Property and affairs: I am troubled by the lack of evidence on this issue. Dr Series describes how CDM was able to give him a general description of her income and expenditure and that she appeared to be able to understand normal banking practice. True it is that on one occasion a neighbour to whom she had given her bank card removed a large amount of money from her account without her authority. Her revelation of her pin number to an untrustworthy neighbour is worrying but I do not think that is sufficient basis for me to say that she lacks capacity to deal with this issue. The care home permits her to keep her bank card and manage her own money. Dr Series advises that her personality disorder may lead CDM on occasions to reject advice on financial matters or make her unable to weigh the relevant information. I do not think I have any satisfactory evidence on which I can conclude that she lacks capacity in this area.

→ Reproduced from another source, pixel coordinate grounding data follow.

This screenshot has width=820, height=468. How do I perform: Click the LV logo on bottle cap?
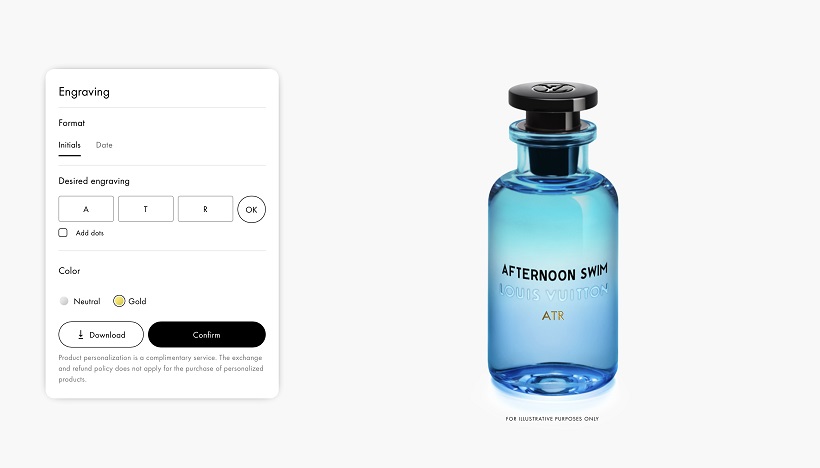[x=553, y=88]
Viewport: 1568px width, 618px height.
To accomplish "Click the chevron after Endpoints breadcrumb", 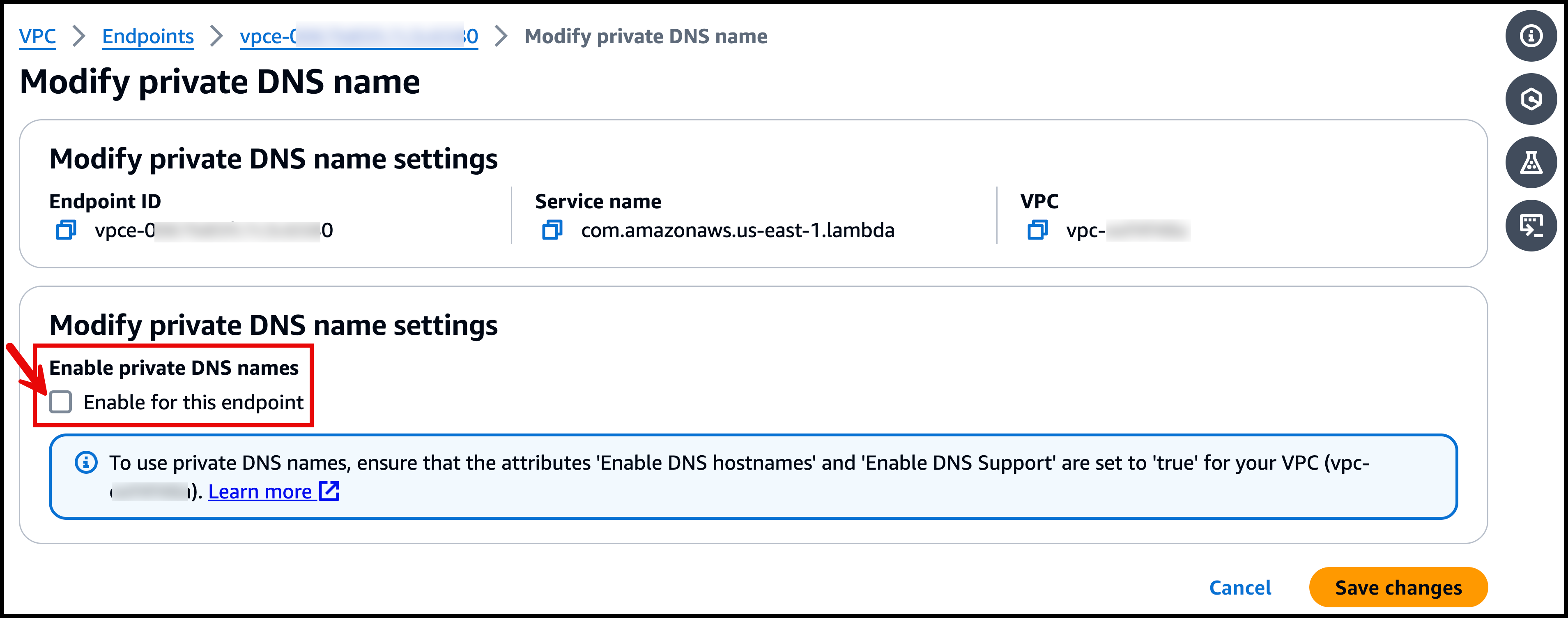I will (x=217, y=37).
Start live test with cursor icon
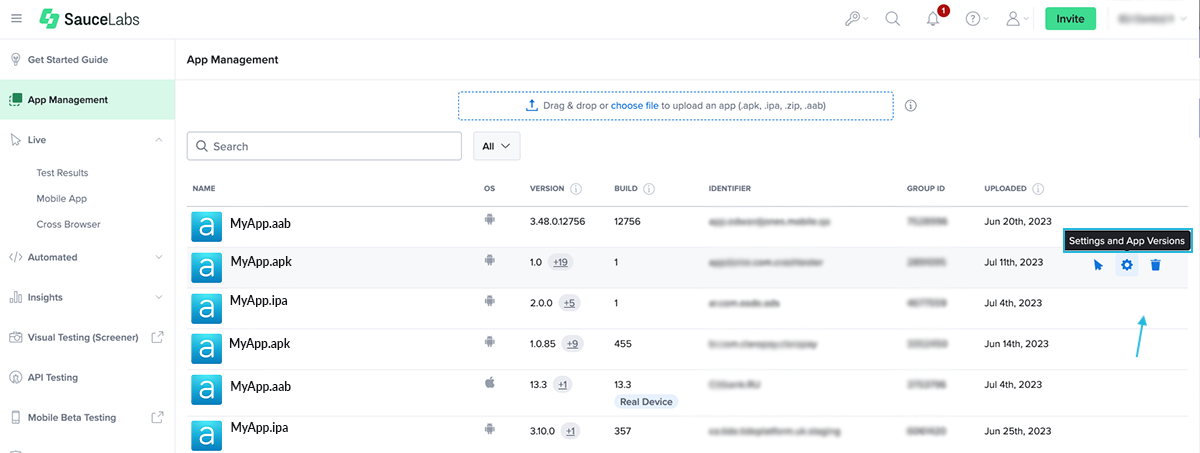The image size is (1200, 453). click(1098, 265)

I conclude that she lacks capacity to surrender the tenancy of her property. This decision is intimately bound up with her ability to make decisions about residence. I do not know what the long-term future will be for CDM but for as long as she is the tenant, she will have an obligation to pay the rent on the property. So emotionally attached is she to the property that I cannot see circumstances in which she could contemplate surrendering the tenancy however obviously sensible that might be.
It follows and I so find that CDM lacks capacity in relation to the question whether or not she should be accommodated in CC (being the relevant hospital or care home) for the purpose of being given the relevant care or treatment. I therefore authorise her continued detention and deprivation of liberty in CC.
I accordingly make declarations in line with my conclusions. This means that a further hearing will be required both to establish a mechanism under which the local authority can operate when capacity fluctuates and also to consider best interests.
I hope that CDM can accept that the court has not simply ignored her strongly held wishes. They are and remain important factors to weigh in the future assessment of her best interests.